### TEXTAUSZUG
------------------------------
Unterschiedlich; es gibt Spitäler, die bereits viele Aspekte des EPD eingehend beleuchtet haben, etwa auch das Benutzer- und Berechtigungsmanagement und andere stehen noch ganz am Anfang und realisieren, welche Veränderungen das EPD mit sich bringt. Ein grosses Hemmnis ist die Vorbereitung und das Gestalten eines Identitätsmanagement. Denn jeder Spitalmitarbeiter muss als elektronischen Identität abgebildet werden.
Damit erlaubt man die digitale Verwaltung der dazugehörigen Benutzerkonten in den Systemen und Applikationen sowie der Identifikationsmittel, wie Badge oder SuisseID. Diese Identität muss korrekt mit Attributen wie Name, Beruf, Titel, eindeutige Ärztenummer oder Institut befüllt und regelmässig an eine Stammgemeinschaft übermittelt werden. All das geht nur mit einem automatisierten IAM-System welches diese geforderten Qualitäten und Sicherheiten auch bieten kann.
All diese Anforderungen bedingen eine universale Lösung für die Authentisierung. Was empfehlen Sie Spitälern bezüglich der zu integrierenden Anwendungsprogramme – „make or buy“?
Dies ist momentan wirklich ein grosser, offener Punkt. Deshalb rate ich davon ab, jetzt bereits dazu einen Entscheid zu treffen. Ich empfehle, intern die zuständigen Stellen für die Ausgabe solcher Identifikationsmittel anzudenken und auch in den Mitarbeiterprozessen für Eintritt und Austritt entsprechende Aufgaben vorzusehen, aber technisch noch keine Beschaffung vorzunehmen.
Es ist auch zu erwarten, dass noch einige Anbieter auf dem Markt auftauchen und neue Kompetenzen ins Spiel bringen. Wenn also ein Spital die Möglichkeit hat, als Identitätsprovider aufzutreten, kann es grundsätzlich selbst über Prozess und Technik der Identifikationsmittel entscheiden. Diese Identifikationsmittel müssen auch nicht mehr physischer Natur sein sondern beispielsweise mit Apps und Smartphone durchaus funktionieren.
Einige Spitäler haben bereits Mehrfaktor-Authentisierung im Einsatz. Unter Umständen kann diese so ausgeweitet werden, dass die Anforderungen erfüllt sind und Mitarbeitende sehr flexibel damit ausgestattet werden können. Aber auch umgekehrt; für kleinere Spitäler kann es sein, dass dieser Aufwand und die Kosten zu gross, zu teuer sind und sie sich deshalb auf dem freien Markt eindecken. Das Spitalmanagement tut gut daran, die verschiedenen Möglichkeiten genau zu prüfen.
Und fuktioniert das EPD, gibt es schon Projekte allenfalls ein Fazit?
------------------------------
### DATENSATZEINTRÄGE
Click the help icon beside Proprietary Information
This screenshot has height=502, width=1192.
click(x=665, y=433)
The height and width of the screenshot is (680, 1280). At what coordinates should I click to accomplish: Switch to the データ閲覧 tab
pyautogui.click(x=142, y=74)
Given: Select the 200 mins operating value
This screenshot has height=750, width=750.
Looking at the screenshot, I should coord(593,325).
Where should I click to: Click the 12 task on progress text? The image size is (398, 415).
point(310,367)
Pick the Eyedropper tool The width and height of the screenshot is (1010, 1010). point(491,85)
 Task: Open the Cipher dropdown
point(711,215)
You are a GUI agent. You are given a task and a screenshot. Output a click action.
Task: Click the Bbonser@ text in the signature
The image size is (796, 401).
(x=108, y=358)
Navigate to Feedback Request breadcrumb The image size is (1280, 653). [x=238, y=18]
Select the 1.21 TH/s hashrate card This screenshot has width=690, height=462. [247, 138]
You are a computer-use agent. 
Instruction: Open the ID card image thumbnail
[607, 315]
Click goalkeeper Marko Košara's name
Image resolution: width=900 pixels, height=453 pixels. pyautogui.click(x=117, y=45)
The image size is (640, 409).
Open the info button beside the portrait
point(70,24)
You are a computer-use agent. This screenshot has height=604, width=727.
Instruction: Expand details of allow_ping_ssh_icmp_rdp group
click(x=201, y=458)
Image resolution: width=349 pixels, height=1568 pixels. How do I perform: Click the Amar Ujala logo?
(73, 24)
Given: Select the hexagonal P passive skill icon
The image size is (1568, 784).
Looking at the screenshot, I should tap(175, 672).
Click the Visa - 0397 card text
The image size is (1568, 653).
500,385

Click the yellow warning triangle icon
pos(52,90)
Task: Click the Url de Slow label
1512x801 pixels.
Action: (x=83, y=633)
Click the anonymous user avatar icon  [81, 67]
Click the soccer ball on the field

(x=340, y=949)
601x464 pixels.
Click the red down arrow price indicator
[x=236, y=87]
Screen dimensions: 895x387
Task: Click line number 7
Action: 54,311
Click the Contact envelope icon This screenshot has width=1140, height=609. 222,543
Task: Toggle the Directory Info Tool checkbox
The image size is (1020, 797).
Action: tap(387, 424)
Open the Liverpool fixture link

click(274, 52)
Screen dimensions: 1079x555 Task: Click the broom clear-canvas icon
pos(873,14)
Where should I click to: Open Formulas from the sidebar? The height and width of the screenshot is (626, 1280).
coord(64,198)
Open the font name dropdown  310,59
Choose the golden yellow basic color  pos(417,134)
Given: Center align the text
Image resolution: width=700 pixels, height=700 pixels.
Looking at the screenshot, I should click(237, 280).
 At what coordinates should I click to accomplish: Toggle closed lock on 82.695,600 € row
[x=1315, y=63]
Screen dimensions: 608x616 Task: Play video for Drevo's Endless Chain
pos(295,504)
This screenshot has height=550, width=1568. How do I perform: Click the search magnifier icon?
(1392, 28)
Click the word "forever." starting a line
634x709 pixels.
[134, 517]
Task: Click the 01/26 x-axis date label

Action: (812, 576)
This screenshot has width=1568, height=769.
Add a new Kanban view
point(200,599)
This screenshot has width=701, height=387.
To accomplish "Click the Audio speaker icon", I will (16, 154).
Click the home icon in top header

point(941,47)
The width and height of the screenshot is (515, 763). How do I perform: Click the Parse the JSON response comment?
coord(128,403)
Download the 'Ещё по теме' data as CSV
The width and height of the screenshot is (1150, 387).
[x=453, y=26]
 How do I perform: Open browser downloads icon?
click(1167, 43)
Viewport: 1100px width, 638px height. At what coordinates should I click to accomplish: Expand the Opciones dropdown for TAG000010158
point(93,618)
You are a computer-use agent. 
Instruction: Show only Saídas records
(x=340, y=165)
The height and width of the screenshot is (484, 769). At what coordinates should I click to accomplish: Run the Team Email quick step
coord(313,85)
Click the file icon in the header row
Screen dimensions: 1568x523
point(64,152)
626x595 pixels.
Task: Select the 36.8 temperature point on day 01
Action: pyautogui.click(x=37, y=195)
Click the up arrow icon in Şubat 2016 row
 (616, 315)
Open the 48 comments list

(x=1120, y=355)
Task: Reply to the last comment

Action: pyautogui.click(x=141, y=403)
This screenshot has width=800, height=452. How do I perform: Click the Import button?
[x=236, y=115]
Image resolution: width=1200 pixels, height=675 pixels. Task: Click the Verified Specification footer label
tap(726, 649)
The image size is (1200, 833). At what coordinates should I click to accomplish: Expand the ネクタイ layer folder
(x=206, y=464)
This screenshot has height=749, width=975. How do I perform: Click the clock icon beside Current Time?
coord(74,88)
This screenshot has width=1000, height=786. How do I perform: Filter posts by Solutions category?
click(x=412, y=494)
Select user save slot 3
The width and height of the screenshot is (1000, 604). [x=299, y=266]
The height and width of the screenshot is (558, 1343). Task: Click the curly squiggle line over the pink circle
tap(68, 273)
------------------------------
### ARBEITSAUFTRÄGE
[A] Nennen Sie alle Attribute, mit denen laut dem Textauszug zum EPD die elektronische Identität eines Spitalmitarbeiters befüllt werden muss.
[B] Aktualisieren Sie im Textauszug zum EPD die Strecke von „Unterschiedlich; es gibt“ bis „auch bieten kann.“, wobei „Badge“ durch „Chipkarte“ ersetzt wird.
[C] Schreiben Sie den Textauszug zum EPD in Spitälern im Anschluss an seine letzte Frage weiter.
Die Einträge stehen in keinem Zusammenhang mit dem Textauszug zum EPD.

### LÖSUNGEN NACH NUMMER
[A] Name, Beruf, Titel, eindeutige Ärztenummer, Institut

[B]
Unterschiedlich; es gibt Spitäler, die bereits viele Aspekte des EPD eingehend beleuchtet haben, etwa auch das Benutzer- und Berechtigungsmanagement und andere stehen noch ganz am Anfang und realisieren, welche Veränderungen das EPD mit sich bringt. Ein grosses Hemmnis ist die Vorbereitung und das Gestalten eines Identitätsmanagement. Denn jeder Spitalmitarbeiter muss als elektronischen Identität abgebildet werden.
Damit erlaubt man die digitale Verwaltung der dazugehörigen Benutzerkonten in den Systemen und Applikationen sowie der Identifikationsmittel, wie Chipkarte oder SuisseID. Diese Identität muss korrekt mit Attributen wie Name, Beruf, Titel, eindeutige Ärztenummer oder Institut befüllt und regelmässig an eine Stammgemeinschaft übermittelt werden. All das geht nur mit einem automatisierten IAM-System welches diese geforderten Qualitäten und Sicherheiten auch bieten kann.

[C]
Ja, das gibt es. Der Kanton Genf hatte eine Art «EPD light» als Pilotprojekt gestartet und 2017 ausgewertet. Es zeigte sich, dass wahrscheinlich in städtischen Agglomerationen viele Patienten auf die digitale Zukunft setzen. Innert kurzer Zeit waren rund 28’000 Patienten registriert, was in etwa 5 Prozent der Genfer Bevölkerung entspricht.
Sehen Sie noch weitere offene Punkte, die man nächstens abklären sollte?
Wenn Sie so fragen, ist die rechtzeitge, systematische Planung das A und O. Es geht nicht nur um prozessuale Fragen bei der Installation der Software, es geht auch um die Definition von Mehrfachanstellungen des Personals (z. B. als Oberarzt und gleichzeitig als Belegarzt). Die organisatorischen Zuständigkeiten müssen früh geregelt werden.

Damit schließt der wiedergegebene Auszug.